Coming to the end of a PhD presents students like myself with something of a dilemma. Although the experience had been extremely valuable and I am, in as modest a fashion as can be permitted, proud of my achievements during that time, I can’t earnestly say I’m interested in continuing an academic career. Research has been now the focus of my professional life for 7 years, and it may well continue to be but the lack of a concrete objective has sometimes made the work difficult and, rarely, unsatisfying. Some of my colleagues have found the same, and moved out of research into engineering, software development and other fields.

To fund the last few months of the writing up process, I signed on with The Foo Project, a one-man business software company.
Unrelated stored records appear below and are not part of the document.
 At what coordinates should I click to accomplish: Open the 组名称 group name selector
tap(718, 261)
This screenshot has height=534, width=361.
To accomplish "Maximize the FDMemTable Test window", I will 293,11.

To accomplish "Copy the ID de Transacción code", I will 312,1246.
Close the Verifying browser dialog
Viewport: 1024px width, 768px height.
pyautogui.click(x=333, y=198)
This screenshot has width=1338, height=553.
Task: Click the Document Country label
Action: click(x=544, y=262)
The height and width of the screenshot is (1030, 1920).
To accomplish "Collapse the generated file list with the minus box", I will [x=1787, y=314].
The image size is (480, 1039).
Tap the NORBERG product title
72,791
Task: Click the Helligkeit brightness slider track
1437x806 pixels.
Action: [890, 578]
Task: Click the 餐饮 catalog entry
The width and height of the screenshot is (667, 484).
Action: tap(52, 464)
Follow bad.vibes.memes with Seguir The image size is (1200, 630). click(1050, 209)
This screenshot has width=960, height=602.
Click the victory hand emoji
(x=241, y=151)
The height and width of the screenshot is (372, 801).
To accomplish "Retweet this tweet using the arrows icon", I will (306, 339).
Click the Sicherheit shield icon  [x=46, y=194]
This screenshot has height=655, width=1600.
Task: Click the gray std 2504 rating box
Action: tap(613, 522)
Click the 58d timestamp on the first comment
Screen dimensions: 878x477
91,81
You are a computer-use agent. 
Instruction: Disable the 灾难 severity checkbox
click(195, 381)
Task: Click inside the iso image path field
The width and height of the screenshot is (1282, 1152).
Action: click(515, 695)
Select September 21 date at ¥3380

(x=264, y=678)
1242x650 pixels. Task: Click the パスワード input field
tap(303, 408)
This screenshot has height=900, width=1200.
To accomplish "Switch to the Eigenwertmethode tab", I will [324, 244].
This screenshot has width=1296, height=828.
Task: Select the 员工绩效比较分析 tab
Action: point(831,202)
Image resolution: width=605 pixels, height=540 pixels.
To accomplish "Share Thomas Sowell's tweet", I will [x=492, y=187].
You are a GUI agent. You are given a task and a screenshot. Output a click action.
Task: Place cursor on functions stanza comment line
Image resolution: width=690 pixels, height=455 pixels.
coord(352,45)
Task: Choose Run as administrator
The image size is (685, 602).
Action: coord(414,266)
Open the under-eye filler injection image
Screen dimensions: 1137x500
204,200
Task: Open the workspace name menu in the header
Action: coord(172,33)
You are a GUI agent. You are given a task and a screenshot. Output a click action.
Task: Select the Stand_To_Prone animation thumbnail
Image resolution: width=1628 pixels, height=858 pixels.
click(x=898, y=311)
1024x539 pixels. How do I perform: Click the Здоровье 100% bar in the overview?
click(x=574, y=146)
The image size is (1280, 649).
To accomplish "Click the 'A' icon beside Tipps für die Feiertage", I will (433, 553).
The owner, Jack Scott has been running the company since 2012 (around the same time I started my PhD incidentally), and I joined up to work as a software engineer and where necessary lend a little UX expertise to the work.

When I first started, the company was a bedroom operation, and I worked from home and communicated via Slack, although after a month we moved into a small office on Elizabeth Street. The project I spent most of my time on here was the ‘VAS Reading Echo’ system, a piece of business software designed to test a child’s VAS, or ‘visual attention span’, a metric designed to help quantify and explain early-development reading skills and suggest solutions. For my part, that meant learning web programming effectively from scratch and working with a large pre-existing code base across two platforms and five languages.

The work has been an extremely refreshing change from my previous experience; web development is the polar opposite to blue-sky research. A day on this project would typically involve adding additional functionality per a spec, identifying issues with existing functionality and resolving them; each step discrete, concrete and solvable. Working with an existing code base is challenging but for someone used to the fruit of their work being a publication, watching a website come together is pretty satisfying.

It’s been a great six months here. I’ve learned a lot about commercial software development, and rather pleasingly another little bit of the internet now has my mark on it.